SZVVB v Minister for Immigration
[2016] FCCA 2245
•29 September 2016
FEDERAL CIRCUIT COURT OF AUSTRALIA
| SZVVB v MINISTER FOR IMMIGRATION & ANOR | [2016] FCCA 2245 |
| Catchwords: MIGRATION – Review of former Refugee Review Tribunal decision – refusal of a protection visa – applicant claiming persecution in Syria – Tribunal finding that the applicant could enter and reside in Lebanon – no jurisdictional error. |
| Legislation: Federal Circuit Court Rules 2001 (Cth) Migration Act 1958 (Cth), ss.36, 424A, 424AA |
| Cases cited: NABD of 2002 v Minister for Immigration(2005) 216 ALR 1 |
| Applicant: | SZVVB |
| First Respondent: | MINISTER FOR IMMIGRATION & BORDER PROTECTION |
| Second Respondent: | ADMINISTRATIVE APPEALS TRIBUNAL |
| File Number: | SYG 3441 of 2014 |
| Judgment of: | Judge Driver |
| Hearing date: | 30 August 2016 |
| Delivered at: | Sydney |
| Delivered on: | 29 September 2016 |
REPRESENTATION
The Applicant appeared in person
| Counsel for the Respondents: | Mr P Knowles |
| Solicitors for the Respondents: | Mills Oakley |
ORDERS
The application filed on 11 December 2014 is dismissed.
| FEDERAL CIRCUIT COURT OF AUSTRALIA AT SYDNEY |
SYG 3441 of 2014
| SZVVB |
Applicant
And
| MINISTER FOR IMMIGRATION & BORDER PROTECTION |
First Respondent
| ADMINISTRATIVE APPEALS TRIBUNAL |
Second Respondent
REASONS FOR JUDGMENT
(revised from transcript)
The applicant is a 59 year old Syrian national who has lived in Australia for four years and who previously had lived much of his life in Lebanon. He currently lives with his son in Australia. He has another son who has left Lebanon and is seeking recognition as a refugee in the Netherlands. He has two daughters who are Syrian nationals living in Lebanon and a third daughter who continues to live in Syria. He currently has health concerns. His wife, who was resident in Lebanon, has recently died. The applicant’s circumstances, and the prospects for him in Lebanon raise humanitarian concerns but the issue before the Court is whether the decision of the former Refugee Review Tribunal, now the Administrative Appeals Tribunal (Tribunal) made on 14 November 2014 is affected by any jurisdictional error.
The Tribunal affirmed a decision of a delegate of the Minister not to grant the applicant a protection visa on the basis that he could access protection in Lebanon. For the reasons which follow, the applicant is unable to demonstrate that the decision of the Tribunal is affected by any jurisdictional error.
The following statement of background facts is derived from the submissions of the Minister filed on 24 August 2016.
The applicant is a citizen of Syria, but was born in Lebanon and has lived most of his life in that country[1].

- **INFORMATION PROVIDED**:
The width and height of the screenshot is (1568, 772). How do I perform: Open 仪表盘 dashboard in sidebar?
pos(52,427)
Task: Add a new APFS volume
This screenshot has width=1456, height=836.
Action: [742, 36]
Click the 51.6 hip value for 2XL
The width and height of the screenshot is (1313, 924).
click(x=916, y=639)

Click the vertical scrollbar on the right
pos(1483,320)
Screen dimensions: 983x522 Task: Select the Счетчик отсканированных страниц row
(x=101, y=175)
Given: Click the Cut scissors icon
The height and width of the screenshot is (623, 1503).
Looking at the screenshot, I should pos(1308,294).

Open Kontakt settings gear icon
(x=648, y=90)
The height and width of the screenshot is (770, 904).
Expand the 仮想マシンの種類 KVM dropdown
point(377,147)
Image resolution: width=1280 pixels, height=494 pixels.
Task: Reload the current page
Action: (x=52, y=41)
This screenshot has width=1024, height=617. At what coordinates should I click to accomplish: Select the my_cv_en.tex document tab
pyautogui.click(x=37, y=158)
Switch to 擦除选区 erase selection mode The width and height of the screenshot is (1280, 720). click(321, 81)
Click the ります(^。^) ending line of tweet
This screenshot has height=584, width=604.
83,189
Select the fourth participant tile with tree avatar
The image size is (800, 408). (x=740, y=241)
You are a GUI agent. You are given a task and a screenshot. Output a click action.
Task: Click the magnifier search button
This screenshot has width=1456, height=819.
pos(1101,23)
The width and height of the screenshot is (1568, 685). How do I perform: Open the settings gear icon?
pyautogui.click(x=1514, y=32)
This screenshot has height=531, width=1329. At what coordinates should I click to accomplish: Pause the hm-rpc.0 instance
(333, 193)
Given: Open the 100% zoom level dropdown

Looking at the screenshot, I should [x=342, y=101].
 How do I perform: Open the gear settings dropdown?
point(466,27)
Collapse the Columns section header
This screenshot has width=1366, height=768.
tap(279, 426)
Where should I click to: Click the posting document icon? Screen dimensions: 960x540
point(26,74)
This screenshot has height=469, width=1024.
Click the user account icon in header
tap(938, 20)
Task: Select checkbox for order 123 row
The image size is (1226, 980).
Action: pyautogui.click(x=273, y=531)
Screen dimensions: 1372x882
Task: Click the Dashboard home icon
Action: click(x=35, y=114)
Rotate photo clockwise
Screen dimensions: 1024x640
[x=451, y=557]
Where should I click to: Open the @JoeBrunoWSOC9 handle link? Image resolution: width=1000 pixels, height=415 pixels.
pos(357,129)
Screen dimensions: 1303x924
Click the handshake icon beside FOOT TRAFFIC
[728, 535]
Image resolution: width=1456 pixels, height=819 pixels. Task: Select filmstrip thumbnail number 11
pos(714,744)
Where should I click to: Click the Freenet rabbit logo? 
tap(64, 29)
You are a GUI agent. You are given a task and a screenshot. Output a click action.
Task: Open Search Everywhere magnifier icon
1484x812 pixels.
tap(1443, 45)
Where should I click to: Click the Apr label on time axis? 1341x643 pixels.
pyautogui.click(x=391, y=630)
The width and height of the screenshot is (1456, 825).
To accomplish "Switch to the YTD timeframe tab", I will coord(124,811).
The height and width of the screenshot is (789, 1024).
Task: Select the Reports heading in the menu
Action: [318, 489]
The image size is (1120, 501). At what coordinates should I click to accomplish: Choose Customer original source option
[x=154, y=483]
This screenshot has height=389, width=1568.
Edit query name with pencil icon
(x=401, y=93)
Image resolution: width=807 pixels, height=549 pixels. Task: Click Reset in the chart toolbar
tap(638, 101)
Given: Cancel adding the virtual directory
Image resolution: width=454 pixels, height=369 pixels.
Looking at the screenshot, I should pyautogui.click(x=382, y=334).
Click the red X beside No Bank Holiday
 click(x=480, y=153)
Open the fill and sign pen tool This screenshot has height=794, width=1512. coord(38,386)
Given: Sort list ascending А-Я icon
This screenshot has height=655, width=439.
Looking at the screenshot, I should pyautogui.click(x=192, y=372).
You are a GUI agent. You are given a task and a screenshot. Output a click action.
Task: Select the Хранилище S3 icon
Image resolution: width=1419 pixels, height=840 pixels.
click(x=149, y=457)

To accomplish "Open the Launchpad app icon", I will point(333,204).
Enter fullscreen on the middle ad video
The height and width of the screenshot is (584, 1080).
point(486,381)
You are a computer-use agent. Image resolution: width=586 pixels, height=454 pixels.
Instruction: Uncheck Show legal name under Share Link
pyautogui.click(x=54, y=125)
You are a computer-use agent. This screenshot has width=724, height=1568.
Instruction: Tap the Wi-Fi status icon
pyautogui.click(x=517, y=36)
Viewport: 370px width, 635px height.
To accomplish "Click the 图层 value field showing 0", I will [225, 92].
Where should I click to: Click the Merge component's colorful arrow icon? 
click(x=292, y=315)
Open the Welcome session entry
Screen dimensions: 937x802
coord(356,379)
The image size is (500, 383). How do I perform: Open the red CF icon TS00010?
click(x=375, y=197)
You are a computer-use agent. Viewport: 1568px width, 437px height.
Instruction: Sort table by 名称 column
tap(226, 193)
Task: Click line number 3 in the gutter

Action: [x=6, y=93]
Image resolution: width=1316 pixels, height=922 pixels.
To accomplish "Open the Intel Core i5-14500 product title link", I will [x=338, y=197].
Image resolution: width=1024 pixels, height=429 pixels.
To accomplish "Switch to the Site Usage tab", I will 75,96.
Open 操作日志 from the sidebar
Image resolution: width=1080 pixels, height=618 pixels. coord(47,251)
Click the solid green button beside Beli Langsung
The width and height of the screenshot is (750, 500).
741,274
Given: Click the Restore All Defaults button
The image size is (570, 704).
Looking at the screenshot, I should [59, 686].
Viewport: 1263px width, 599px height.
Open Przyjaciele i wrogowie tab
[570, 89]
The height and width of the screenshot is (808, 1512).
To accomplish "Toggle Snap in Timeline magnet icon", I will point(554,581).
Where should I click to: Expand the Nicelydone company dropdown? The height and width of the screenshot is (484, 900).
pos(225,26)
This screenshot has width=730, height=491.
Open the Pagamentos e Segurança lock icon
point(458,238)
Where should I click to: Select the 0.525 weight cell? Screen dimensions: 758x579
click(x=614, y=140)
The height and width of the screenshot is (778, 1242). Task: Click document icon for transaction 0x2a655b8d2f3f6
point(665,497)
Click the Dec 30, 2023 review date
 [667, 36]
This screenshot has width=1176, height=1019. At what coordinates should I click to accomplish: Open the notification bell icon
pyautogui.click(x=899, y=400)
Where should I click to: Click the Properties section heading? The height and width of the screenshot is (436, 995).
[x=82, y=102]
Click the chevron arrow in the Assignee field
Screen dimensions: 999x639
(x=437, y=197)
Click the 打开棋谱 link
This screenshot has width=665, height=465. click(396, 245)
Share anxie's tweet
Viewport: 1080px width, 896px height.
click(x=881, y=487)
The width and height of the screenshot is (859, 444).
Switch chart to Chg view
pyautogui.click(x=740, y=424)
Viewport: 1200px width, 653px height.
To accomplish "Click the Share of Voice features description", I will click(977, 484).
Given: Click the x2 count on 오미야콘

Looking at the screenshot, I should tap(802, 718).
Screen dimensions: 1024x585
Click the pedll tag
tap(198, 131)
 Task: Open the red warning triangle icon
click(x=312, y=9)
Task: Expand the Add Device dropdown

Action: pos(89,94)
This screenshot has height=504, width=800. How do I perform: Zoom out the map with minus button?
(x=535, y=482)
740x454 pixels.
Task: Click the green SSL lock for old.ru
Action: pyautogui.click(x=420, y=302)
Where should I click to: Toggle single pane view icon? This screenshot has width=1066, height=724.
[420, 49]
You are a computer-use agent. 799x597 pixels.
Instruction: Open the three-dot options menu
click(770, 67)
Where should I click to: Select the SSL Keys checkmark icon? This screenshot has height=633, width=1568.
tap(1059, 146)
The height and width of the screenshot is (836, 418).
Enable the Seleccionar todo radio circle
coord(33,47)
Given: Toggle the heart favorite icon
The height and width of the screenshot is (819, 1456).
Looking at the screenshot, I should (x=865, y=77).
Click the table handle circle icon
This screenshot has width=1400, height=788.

- **EXERCISE REQUIREMENTS**:
Continue the court judgment in SZVVB v Minister for Immigration, picking up after its final sentence.

- **SOLVED PROBLEM**:
[1] Court Book (CB) 187 at [2]-[3]
The applicant arrived in Australia on 10 August 2012[2]. On 18 September 2012 he applied for a protection visa[3]. In the application form the applicant stated that he came to Australia on a holiday to visit his son. Whilst away, “Syrian reps” had threated his wife in Lebanon and said that, if the applicant did not hand himself in, they would kidnap his son and daughter. The applicant also claimed that he had been detained in Syria between 1985 and 1996 for protesting against Syrian law. He claimed that he was tortured, beaten and starved whilst in prison. He also fears that the Syrian army, or under-cover Hezbollah groups, will threaten him if he is returned to Lebanon. He specifically claimed that Lebanon does not protect Syrian citizens and that he may be handed over to Syrian authorities[4].
[2] CB 14
[3] CB 1-51
[4] CB 18-21; see also 32
The Minister’s delegate (delegate) refused the applicant’s visa application on 15 February 2013[5].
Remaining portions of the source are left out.